Ultimately, meaningful use demands consistent compliance with the requirements, and if an organization barely meets the meaningful use measures in the 90-day reporting period, it cannot be confident of its ability to meet the meaningful use performance requirements for the extended 365-day reporting period. This in turn could jeopardize Stage 1, Year 2, incentives because failure to meet meaningful use requirements in subsequent years will force the organization to forgo Medicare incentives for that year altogether. 

No incentives lost for starting in FY 2012: To maximize the incentive collection across all four payment years (Medicare incentives for hospitals end in 2016), hospitals must demonstrate Stage 1 of meaningful use no later than July 2013 and continue to successfully demonstrate subsequent meaningful use stages. This means that hospitals have no early mover financial advantage for achieving meaningful use in FY 2011 (other than collecting the incentives sooner).

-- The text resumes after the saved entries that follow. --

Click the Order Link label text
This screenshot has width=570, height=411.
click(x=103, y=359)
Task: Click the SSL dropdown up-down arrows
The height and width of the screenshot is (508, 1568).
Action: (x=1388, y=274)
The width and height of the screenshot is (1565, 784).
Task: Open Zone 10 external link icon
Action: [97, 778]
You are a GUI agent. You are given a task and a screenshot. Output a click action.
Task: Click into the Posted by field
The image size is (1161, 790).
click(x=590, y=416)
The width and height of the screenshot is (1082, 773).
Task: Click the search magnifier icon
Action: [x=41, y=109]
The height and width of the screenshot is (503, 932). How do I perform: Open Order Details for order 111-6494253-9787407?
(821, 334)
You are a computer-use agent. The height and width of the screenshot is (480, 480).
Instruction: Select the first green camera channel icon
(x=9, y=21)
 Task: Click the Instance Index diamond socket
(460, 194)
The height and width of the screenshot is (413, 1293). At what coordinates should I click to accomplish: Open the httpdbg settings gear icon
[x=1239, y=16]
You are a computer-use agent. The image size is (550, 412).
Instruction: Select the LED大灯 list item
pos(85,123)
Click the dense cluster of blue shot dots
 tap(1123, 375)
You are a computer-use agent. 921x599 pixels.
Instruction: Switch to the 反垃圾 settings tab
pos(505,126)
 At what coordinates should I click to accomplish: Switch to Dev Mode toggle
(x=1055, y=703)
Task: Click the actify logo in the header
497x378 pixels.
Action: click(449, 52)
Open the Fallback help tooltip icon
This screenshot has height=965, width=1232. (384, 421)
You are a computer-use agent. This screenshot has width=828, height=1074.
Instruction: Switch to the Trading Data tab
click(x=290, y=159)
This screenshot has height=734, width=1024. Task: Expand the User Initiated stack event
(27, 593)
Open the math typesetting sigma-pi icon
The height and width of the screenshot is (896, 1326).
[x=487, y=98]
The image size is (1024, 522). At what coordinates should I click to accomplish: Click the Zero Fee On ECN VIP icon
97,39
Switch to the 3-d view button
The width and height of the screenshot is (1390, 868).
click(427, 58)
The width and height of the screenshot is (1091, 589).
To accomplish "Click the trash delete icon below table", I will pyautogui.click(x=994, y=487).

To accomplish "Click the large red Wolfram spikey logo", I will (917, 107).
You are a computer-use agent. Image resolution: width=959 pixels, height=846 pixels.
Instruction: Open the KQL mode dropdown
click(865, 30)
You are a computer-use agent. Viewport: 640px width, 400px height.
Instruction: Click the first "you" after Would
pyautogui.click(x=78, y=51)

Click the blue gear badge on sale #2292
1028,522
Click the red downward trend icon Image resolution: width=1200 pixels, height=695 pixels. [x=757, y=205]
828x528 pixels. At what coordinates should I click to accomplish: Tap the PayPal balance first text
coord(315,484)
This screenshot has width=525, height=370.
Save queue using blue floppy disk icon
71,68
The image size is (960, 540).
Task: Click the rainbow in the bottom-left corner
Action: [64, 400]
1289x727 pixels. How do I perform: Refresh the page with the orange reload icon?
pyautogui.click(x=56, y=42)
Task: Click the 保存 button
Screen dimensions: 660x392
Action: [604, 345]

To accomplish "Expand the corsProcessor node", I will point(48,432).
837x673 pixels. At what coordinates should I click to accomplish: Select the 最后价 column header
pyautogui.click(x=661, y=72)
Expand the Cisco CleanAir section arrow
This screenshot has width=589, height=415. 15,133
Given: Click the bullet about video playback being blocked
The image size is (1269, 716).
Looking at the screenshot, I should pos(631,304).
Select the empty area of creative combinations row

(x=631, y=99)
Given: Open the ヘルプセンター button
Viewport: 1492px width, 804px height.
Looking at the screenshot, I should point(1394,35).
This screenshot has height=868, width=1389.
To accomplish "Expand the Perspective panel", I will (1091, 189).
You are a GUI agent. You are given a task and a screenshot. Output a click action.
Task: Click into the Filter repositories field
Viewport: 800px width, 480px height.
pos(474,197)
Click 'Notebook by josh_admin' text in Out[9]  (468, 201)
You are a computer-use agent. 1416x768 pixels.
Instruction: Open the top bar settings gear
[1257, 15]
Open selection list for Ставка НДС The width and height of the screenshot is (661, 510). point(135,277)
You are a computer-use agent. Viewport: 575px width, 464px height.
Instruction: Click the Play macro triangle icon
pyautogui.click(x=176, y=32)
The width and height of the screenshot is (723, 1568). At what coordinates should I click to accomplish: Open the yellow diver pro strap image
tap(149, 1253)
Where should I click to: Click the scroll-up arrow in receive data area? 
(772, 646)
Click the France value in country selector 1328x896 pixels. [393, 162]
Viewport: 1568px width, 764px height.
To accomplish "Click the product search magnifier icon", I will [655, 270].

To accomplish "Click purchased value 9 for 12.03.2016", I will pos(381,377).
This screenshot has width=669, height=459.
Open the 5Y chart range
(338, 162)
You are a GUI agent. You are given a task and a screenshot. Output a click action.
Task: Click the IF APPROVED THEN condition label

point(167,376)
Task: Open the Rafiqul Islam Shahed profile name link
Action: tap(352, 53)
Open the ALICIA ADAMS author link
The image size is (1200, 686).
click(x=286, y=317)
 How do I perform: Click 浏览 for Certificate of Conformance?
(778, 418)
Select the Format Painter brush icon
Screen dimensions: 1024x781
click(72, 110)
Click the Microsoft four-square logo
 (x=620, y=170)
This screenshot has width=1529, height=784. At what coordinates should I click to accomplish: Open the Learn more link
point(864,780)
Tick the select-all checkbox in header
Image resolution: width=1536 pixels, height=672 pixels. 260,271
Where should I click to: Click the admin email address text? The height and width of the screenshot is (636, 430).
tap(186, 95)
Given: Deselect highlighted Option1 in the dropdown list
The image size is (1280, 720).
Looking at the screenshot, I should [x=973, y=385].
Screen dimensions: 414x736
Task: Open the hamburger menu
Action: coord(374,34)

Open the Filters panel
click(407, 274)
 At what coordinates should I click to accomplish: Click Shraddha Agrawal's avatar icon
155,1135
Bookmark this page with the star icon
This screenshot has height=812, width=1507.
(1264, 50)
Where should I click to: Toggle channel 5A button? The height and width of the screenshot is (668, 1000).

In addition, hospitals run the risk of forfeiting their Medicare incentives in FY 2013 and beyond if they fail to successfully demonstrate future stages. Therefore, hospitals are better off delaying reporting on meaningful use until FY 2012 to allow adequate time to prepare for Stage 2. Providers achieving meaningful use in FY 2012 have until Oct. 1, 2014, for Stage 2.

Greater visibility into Stage 2 requirements: CMS intends to release the proposed rule for Stage 2 requirements in January 2012, followed by a public comment period, and then issue the final rule by June 2012. Health care providers who wait to attest to Stage 1 of meaningful use until January 2012 or later will benefit from directional guidance issued in the proposed rule on Stage 2 requirements. Visibility into Stage 2 measures before attesting for Stage 1 not only will allow health care providers to assess their ability to meet Stage 2 requirements on schedule, but it also will enable them to modify any existing Stage 1 meaningful use processes in preparation for Stage 2 performance expectations.

Attesting for FY 2011 Right Answer for Few

If CMS does delay attestation for Stage 2 to FY 2014 for eligible hospitals that first attested in FY 2011, it would create a window of opportunity to realize three years of incentives for demonstrating Stage 1 for those hospitals that attest to meaningful use in FY 2011. This is particularly attractive given that eligible hospitals attesting to meaningful use in FY 2011 would collect 90% of the total Medicare incentive payment in three years (before Stage 2 starts in FY 2014) for demonstrating the lowest or easiest stage of meaningful use.

That said, in the absence of a ruling on Stage 2 timing from CMS to date, we recommend that only those hospitals that are far exceeding performance on Stage 1 requirements and are confident in their ability to sustain these performance levels for the 365-day reporting period that follows consider attesting to Stage 1 in FY 2011.